京都大学山中教授らのグループが人の皮膚細胞を用いて万能細胞を作り出したことから、再生医療が俄かに現実味を帯びてきた。教授らはこの方法を用いて、既にネズミの心臓に近いものを作り出しているそうだ。この分野はいまや世界中の研究者の間で功名争いの最前線になっており、誰が最も早く人間の臓器や組織を人工的に作り出せるか、厳しい競争が繰り広げられている。
再生医療の方向性としては、山中教授らによる方法のほか、従来よりES細胞を基体にした方法が追及されてきた。ところが、これらとはまた一風変わったユニークな方法によって臓器再生を試みるクループが、最新の研究結果を発表して関係者を驚かせた。
ミネソタ大学のドリス・テイラー Doris Taylor らの研究グループは、死んだネズミの心臓を基体にして、それに別の生きたネズミの心臓細胞を注入することにより、死んだ心臓を生き返らせることに成功したという。
まず基体になる心臓を用意する。当然、心房、弁、血管がセットになっているものだ。これから、特殊な方法を用いて、細胞をことごとく消去する。

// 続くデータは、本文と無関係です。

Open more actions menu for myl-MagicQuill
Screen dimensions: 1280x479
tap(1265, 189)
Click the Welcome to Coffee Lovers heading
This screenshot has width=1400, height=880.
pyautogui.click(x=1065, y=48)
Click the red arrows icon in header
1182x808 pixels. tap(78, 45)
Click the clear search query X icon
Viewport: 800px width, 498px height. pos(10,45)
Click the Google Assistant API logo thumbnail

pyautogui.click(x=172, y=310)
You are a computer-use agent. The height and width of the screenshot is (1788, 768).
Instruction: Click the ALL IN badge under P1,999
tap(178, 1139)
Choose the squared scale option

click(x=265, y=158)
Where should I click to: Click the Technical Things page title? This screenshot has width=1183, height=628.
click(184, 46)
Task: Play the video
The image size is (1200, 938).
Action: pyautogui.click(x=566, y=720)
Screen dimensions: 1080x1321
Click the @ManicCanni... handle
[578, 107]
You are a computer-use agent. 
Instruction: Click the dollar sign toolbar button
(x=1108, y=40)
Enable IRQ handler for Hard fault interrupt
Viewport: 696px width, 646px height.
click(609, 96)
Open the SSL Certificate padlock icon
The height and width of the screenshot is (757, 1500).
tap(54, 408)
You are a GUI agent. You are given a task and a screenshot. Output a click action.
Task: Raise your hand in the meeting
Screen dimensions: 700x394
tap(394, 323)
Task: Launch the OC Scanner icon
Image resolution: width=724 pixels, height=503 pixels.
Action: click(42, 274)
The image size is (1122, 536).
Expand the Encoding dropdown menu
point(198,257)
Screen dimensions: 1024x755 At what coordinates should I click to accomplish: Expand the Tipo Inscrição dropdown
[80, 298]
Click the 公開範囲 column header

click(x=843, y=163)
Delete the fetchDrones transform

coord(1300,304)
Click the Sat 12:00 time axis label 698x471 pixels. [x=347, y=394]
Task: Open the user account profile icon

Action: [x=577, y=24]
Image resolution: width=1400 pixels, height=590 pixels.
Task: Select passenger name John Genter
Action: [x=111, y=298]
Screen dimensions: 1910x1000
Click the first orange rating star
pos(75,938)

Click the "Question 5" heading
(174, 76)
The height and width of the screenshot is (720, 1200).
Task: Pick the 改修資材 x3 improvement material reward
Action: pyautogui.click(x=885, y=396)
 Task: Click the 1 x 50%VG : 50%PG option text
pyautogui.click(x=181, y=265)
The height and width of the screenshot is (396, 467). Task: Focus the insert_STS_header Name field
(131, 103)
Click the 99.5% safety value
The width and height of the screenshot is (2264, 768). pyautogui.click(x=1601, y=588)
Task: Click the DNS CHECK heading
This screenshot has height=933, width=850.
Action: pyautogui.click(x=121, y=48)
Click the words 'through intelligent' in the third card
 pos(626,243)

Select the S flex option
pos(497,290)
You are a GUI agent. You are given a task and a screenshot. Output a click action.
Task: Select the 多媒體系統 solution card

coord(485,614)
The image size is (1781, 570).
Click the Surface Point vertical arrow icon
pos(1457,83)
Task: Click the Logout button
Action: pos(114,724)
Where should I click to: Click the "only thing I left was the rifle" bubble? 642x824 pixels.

どういうメカニズムで細胞だけを取り去ることが出来るのか、筆者には謎の多いところだが、こうすることによって、細胞のない心臓の枠組みだけが残るのだそうだ。骨組みだけでできた建物のようなものだ。
この基体(コラーゲンを主原料とし、ゼラチン状になっているそうだ)に、生まれたばかりかまだ胎児の状態にあるネズミの心臓から取り出した細胞を注入する。そうすると四日後には心臓の枠組みが収縮し始め、八日後には脈動し始めたという。つまりいったん死んで、ただの物質になってしまった心臓が、再び生命を取り戻したということらしい。
これが従来注目されていた二つの方法と異なるところは、単一の細胞を基体にしてそこから万能細胞を作り出し、それを成長させることによって、臓器や器官を作り出そうとするのではなく、既存の臓器の枠組みをそのまま利用して、それを手っ取り早く再生させようとするところにある。従前の方法が新築であるとすれば、これは改築といえるかもしれない。
この方法がもし人間にも適用可能であれば、死んだ人の心臓も生き返らせることが出来る。それを基体にして患者の細胞を注入し、患者の体質に合った心臓を作ることも可能である。
今のところ、この実験はネズミでは成功したが、豚の場合には成功していないそうだ。何故そうなのかよくわかっていないという。